== Text segment ==
_ _ _ _ _ _ _

Pranav—More questions on DeepSeek
In yesterday's post, I was trying to get to the questions one should ask if one really wants to understand DeepSeek's significance. I had a few questions — including some that I think were rather spot on. But they still seemed half-arsed. I was just skimming the surface.
A smarter way of doing this, I suppose, is trying to understand what goes into AI, and then reasoning out what has and hasn't happened.
After a couple of hours of breaking my head, here's what I understand:
Behind the scenes are all the physical inputs that go into AI. That includes everything from hardware, to energy, to infrastructure. This is one place where America has an out-and-out advantage, of a sort that Chinese competitors cannot — as far as I know — even hope to match. The future of the AI industry, then, is one of the degree to which DeepSeek (or other Chinese peers) can side-step these disadvantages.
At the heart of a model is its storehouse of knowledge — its weights. It is what the model understands about how different words and concepts connect together.
- At the first instance, these are put together over an extensive process of training — where your AI consumes a civilisation's worth of data. This is possibly the most expensive part of training AI. It's what requires $100 billion GPU super-clusters. Here, I think Anthropic and OpenAI retain an advantage.
- You need access to training data in the first place, and while you can scrape a lot of it from the internet, that need not be enough. I believe the Chinese have a distinct disadvantage here. Their competitors are all backed by the giant data hoarders of the last technological generation. And the fact that they're wealthier means that they can negotiate for better reserves of paid data.
- Pure data, surely, isn't enough. Another place where models can differ is how good they are at creating accurate weights by processing their training data. Frankly, I don't have much of an insight here.
- All of this gets you to a frontier model. Once you do have a frontier model, though, you can do something clever — you can make this model a "teacher", and have "student" models ask it thousands of questions. Over this process, the student model gets almost as good as the teacher, without having to go through a ridiculously expensive training process. This is called "distillation". My hypothesis is that DeepSeek did precisely this, piggy-backing off the effort of companies like OpenAI and Anthropic. And so, despite monumental disadvantages, they could close the gap with their competitors.
Equally important is the AI architecture, or the way in which the AI is arranged. That determines how the whole thing comes together. An AI system is, in a way, made of layers of software, and rules on how information goes from layer to layer.
- The range of architectures available to you is limited by the kind of hardware you can access. This should have been where the Americans had an obvious advantage, because their chips can do much more. But that's where the script was just flipped.
- DeepSeek managed incredible breakthroughs with the architecture. They made their models far more efficient, requiring a fraction of the memory space, and a fraction of the processing power.
Allied: there's also the actual codebase that makes this whole thing run. I don't really know the first thing about how the competition lines up here. Ask the techie nearest to you, I guess.

_ _ _ _ _ _ _

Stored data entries

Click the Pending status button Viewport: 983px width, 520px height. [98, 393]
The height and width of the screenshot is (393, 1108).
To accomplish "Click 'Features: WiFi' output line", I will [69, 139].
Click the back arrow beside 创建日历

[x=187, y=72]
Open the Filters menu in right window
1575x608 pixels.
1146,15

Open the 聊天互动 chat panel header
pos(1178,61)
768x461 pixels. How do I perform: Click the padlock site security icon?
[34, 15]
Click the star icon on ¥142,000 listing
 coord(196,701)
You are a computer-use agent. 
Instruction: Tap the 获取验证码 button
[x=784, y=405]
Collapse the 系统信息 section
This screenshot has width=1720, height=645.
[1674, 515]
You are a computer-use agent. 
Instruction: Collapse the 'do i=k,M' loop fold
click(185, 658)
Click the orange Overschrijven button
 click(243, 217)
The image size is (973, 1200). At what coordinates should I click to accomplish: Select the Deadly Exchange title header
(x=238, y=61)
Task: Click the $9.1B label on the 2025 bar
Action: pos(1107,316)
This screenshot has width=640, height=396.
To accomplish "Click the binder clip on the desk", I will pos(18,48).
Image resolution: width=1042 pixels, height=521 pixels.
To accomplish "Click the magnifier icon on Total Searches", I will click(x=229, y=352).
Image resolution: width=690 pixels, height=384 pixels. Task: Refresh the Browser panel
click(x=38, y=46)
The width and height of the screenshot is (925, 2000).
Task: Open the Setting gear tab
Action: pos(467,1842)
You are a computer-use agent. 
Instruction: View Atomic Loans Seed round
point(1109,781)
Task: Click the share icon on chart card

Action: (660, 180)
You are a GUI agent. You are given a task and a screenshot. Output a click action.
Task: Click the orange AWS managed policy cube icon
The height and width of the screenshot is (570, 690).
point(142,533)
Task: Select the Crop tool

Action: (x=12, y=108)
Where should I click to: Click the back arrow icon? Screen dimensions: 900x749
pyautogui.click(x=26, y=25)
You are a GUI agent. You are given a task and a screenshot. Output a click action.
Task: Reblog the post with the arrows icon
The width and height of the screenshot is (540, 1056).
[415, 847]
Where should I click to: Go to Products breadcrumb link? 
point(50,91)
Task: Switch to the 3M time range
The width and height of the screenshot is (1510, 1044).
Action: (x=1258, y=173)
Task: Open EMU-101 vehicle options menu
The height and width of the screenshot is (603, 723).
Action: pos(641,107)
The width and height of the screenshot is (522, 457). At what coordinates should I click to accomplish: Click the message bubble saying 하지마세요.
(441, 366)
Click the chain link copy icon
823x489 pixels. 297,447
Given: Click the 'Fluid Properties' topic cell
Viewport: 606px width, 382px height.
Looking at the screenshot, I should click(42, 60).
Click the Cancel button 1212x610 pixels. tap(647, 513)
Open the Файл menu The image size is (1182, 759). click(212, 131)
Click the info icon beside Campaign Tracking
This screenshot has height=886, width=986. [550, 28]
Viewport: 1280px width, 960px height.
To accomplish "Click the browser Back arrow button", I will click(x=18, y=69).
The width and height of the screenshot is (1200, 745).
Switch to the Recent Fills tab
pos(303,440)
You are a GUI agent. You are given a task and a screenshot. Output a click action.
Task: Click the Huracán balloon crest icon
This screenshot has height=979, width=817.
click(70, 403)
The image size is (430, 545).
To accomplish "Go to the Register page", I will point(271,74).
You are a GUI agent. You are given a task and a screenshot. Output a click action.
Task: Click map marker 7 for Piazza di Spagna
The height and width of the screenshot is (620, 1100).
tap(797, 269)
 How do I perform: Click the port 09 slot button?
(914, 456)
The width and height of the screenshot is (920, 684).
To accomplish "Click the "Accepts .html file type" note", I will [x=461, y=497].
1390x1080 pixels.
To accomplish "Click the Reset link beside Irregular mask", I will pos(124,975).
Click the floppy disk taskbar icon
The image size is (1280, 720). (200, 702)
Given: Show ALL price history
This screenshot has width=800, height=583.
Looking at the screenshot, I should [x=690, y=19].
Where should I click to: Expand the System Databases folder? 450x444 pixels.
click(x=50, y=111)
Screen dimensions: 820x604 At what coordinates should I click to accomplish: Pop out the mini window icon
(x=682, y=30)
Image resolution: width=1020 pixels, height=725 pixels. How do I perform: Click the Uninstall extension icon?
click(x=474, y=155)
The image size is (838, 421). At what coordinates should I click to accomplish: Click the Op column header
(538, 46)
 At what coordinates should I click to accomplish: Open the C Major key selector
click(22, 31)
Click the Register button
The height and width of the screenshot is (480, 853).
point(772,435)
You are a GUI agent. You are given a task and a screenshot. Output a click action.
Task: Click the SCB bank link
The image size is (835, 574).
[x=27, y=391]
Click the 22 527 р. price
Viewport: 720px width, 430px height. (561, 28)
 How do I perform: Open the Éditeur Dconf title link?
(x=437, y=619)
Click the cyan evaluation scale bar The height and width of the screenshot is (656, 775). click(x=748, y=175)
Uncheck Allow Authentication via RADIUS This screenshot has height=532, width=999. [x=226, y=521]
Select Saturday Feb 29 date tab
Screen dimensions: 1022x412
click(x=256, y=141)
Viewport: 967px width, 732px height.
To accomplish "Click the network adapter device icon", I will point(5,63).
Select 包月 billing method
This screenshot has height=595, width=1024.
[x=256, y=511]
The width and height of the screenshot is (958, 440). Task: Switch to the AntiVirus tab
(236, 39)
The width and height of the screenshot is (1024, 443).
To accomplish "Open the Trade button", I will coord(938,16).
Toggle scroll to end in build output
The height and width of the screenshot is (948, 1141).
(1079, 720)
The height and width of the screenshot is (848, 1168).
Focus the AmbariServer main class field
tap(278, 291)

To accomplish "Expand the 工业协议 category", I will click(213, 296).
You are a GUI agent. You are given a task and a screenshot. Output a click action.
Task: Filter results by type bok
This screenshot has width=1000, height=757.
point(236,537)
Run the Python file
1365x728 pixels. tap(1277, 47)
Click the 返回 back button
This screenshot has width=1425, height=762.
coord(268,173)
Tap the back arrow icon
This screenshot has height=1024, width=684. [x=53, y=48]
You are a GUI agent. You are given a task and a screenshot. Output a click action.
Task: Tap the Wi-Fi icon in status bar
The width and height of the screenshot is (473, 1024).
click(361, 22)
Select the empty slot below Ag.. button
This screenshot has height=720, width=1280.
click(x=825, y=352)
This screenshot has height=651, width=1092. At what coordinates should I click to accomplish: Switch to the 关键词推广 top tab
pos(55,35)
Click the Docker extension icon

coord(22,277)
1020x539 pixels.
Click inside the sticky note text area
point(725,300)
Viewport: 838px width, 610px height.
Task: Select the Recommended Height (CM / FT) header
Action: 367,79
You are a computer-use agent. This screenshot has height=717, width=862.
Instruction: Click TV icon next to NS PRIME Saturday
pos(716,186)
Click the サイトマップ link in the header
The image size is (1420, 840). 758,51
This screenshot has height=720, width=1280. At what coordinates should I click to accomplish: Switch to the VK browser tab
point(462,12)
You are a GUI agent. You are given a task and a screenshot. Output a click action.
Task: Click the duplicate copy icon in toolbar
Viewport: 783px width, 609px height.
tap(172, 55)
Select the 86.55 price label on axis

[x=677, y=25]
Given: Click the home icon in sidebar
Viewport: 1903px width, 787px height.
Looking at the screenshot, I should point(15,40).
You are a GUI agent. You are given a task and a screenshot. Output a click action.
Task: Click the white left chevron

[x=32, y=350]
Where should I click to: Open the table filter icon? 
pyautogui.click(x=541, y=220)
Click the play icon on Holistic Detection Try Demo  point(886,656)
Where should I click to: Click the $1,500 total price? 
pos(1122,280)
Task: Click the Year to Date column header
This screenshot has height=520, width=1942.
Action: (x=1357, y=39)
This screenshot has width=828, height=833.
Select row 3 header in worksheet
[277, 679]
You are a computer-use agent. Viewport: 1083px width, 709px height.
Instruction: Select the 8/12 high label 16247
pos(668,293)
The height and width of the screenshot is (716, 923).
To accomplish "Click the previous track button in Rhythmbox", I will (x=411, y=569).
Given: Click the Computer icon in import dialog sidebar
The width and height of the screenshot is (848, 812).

_ _ _ _ _ _ _

== What this exercise asks ==
1. Name every company that the post about DeepSeek mentions by name.
2. Translate this sentence from the post about DeepSeek into Spanish: "At the heart of a model is its storehouse of knowledge — its weights."

== Answers given ==
1. DeepSeek, Anthropic, OpenAI

2. En el centro de un modelo está su almacén de conocimiento: sus pesos.